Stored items
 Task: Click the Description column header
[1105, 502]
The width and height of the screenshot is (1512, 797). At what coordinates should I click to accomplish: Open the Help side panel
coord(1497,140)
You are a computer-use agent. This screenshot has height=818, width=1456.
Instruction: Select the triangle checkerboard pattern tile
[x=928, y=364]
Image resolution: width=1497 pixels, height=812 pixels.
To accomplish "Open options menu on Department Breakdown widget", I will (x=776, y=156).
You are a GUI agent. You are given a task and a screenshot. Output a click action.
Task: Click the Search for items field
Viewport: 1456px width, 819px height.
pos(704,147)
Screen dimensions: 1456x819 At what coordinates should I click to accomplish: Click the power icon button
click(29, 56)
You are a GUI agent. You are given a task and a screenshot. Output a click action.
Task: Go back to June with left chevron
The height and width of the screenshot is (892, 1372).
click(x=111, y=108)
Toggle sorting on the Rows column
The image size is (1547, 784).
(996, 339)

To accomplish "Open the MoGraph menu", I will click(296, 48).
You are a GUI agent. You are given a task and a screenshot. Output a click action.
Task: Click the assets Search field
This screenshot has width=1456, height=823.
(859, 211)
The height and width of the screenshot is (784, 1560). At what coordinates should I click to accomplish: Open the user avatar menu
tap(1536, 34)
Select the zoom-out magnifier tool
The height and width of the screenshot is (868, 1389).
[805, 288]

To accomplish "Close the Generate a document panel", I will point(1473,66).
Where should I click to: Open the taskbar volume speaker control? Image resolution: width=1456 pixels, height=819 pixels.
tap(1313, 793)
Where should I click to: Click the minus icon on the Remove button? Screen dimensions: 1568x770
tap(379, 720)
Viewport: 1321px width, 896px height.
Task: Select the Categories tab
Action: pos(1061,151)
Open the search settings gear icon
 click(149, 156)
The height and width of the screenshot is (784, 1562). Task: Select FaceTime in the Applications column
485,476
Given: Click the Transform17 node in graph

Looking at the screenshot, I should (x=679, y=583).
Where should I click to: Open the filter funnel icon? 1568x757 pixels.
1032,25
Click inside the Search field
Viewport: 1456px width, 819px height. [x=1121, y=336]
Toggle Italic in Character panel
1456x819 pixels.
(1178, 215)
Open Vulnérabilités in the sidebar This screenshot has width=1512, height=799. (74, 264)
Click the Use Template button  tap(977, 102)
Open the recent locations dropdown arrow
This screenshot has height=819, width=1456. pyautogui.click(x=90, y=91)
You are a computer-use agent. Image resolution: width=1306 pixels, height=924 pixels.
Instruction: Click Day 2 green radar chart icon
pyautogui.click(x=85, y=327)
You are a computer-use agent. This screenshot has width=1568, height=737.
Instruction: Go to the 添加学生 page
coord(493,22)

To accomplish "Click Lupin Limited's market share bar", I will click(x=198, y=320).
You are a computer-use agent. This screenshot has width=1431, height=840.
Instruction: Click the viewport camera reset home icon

• WORK REQUEST: In the entries above, which lines hold the string "will"? Report all of them.

• EXPECTED ANSWER:
To accomplish "Open options menu on Department Breakdown widget", I will (x=776, y=156).
To accomplish "Open the MoGraph menu", I will click(296, 48).
To accomplish "Close the Generate a document panel", I will point(1473,66).
To accomplish "Click Lupin Limited's market share bar", I will click(x=198, y=320).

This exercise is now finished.